Messaging: At-Least-Once Delivery

One of the guarantees behind messaging is guaranteed delivery. Most of us don't give any additional thought to the subject. Until we get into production. While messages may be guaranteed deliverable, have we ever considered that a message may be delivered more than once?

When I first started seriously looking at and investigating messaging solutions a number of years ago one of the things that baffled me was how to ensure exactly-once delivery of messages. Virtually all messaging solutions provided at-least-once delivery. How could I prevent messages from being delivered more than once? And what about failure and failover of the message queuing infrastructure itself? Some of the cheaper or open source message infrastructure solutions that I investigated had some sort of quasi-failover, usually depending upon a shared drive as a single point of failure OR some asynchronous gossip protocol to let other peers know which messages had been delivered successfully.

Now we live in a more cloudy environment, with cloud-based infrastructure starting to occupy the minds of development and operations teams alike. Many of the messaging solutions such as Windows Azure Queues and Amazon's SQS continue to offer guaranteed delivery, but like their traditional, non-cloud counterparts, they only offer it in the from of at-least-once delivery.
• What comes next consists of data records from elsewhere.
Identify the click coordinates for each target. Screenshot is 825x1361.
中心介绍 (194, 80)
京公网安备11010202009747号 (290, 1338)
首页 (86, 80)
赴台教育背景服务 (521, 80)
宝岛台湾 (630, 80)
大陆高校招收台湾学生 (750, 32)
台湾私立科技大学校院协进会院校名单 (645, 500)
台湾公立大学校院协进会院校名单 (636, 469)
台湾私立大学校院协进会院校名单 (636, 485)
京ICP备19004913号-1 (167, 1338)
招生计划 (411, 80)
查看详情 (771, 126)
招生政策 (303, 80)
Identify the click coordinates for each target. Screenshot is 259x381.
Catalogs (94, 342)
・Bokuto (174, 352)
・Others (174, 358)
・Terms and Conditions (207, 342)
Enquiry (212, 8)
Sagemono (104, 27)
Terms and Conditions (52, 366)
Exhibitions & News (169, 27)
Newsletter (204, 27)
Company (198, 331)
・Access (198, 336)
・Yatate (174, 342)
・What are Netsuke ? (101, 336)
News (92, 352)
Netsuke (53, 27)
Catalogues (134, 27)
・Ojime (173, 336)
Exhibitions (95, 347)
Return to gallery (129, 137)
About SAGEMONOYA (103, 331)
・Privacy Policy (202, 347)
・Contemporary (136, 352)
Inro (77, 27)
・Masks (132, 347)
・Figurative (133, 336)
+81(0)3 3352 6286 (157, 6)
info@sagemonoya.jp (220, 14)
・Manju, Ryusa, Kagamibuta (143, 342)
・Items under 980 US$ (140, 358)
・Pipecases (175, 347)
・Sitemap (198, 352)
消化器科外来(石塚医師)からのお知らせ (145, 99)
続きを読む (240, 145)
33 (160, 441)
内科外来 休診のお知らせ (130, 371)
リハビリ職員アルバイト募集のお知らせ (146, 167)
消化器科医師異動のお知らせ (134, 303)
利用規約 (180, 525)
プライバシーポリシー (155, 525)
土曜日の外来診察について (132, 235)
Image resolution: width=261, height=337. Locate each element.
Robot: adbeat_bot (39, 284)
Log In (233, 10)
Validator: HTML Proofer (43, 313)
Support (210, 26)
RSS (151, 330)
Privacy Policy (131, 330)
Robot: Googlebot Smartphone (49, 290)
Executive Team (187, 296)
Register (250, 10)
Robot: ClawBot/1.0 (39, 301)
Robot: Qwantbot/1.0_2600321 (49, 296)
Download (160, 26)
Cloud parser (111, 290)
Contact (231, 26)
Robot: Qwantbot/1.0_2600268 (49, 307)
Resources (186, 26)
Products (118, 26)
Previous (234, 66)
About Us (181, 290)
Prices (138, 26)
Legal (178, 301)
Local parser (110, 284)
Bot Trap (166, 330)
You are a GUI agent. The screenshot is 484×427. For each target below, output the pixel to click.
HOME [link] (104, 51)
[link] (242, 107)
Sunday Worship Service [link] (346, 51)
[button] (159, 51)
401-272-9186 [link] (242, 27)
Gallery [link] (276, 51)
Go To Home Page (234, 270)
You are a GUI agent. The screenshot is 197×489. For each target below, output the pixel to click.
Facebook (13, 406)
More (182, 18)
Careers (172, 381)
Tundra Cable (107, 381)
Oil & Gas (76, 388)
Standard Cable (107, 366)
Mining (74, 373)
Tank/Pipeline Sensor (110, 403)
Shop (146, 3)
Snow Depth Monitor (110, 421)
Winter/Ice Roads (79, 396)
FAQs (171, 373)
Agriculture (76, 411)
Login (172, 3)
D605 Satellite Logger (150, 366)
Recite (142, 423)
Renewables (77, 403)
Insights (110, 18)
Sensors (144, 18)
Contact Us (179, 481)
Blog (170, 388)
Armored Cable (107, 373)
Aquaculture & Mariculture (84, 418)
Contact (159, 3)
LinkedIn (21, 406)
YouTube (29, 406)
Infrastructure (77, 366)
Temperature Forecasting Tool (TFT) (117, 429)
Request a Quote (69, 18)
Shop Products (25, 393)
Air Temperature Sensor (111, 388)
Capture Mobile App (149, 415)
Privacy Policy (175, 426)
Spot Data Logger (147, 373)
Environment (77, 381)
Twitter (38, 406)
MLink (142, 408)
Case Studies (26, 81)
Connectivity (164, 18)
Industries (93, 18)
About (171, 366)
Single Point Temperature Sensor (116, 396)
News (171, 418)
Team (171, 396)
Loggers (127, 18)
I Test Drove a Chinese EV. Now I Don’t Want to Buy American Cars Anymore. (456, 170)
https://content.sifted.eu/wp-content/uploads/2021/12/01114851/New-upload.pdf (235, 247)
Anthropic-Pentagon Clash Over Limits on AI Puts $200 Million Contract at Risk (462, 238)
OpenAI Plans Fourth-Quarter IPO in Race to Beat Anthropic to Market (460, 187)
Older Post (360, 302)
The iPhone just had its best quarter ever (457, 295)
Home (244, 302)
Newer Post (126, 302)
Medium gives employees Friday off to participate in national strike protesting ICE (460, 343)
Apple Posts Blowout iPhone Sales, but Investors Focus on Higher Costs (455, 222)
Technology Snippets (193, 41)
In the end we have no way to prevent the infrastructure from delivering a message more than once. What can we do? As I have outlined in a previous post, we can apply a few idempotency patterns to make our application robust against the prospects of multiple delivery of messages.

One of the primary reasons, if not the primary reason, that messaging systems offer at-least-once delivery rather than exactly-once delivery is that we run into limitations as expressed in the CAP theorem—all "nodes" cannot possibly have a globally consistent snapshot and be available and partition tolerant. There is no unfailing "global brain".